EXERCISE OBJECTIVE → Only one stretch of the listing below is wanted. Give it again exactly, from the line with "Task: Click the Benchmark logo" through the line with "This screenshot has height=377, width=680.".

═══ THE DATA ═══

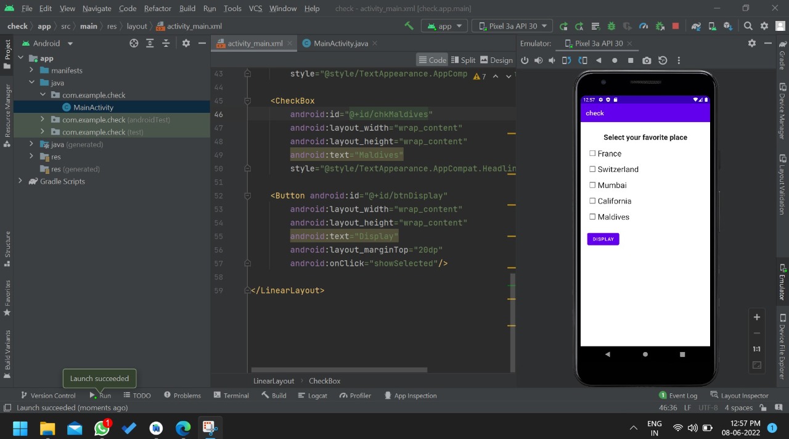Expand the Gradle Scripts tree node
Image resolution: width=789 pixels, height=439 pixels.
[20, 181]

═══
═══ THE DATA ═══

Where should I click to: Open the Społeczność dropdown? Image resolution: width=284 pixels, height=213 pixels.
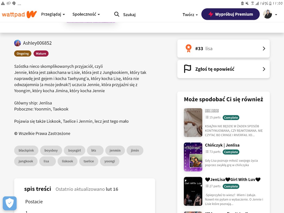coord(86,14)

═══
═══ THE DATA ═══

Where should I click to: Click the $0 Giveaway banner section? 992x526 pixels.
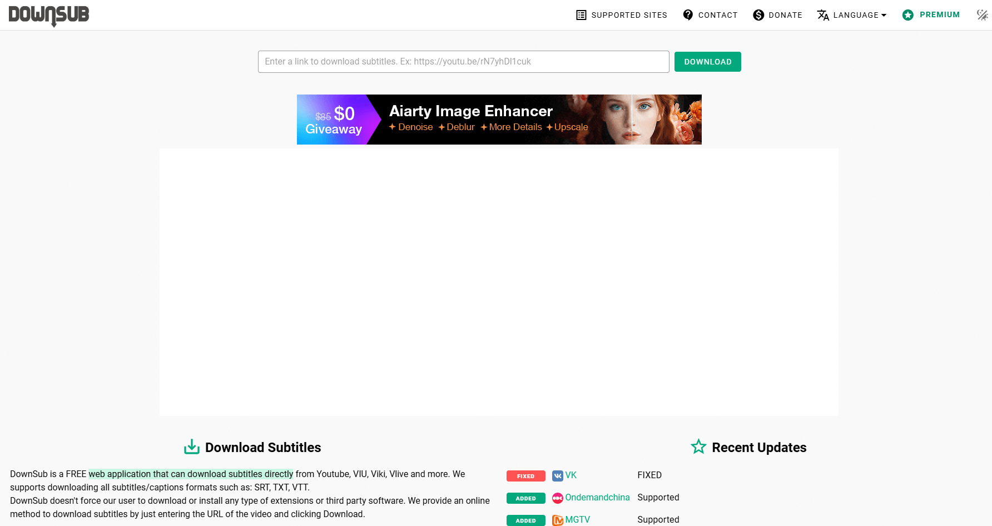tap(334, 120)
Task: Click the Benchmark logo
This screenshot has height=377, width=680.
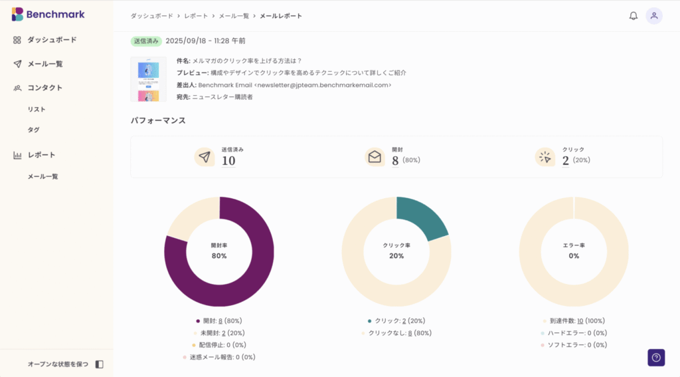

═══

ANSWER TO THE PROBLEM →
Task: Click the Benchmark logo
This screenshot has height=377, width=680.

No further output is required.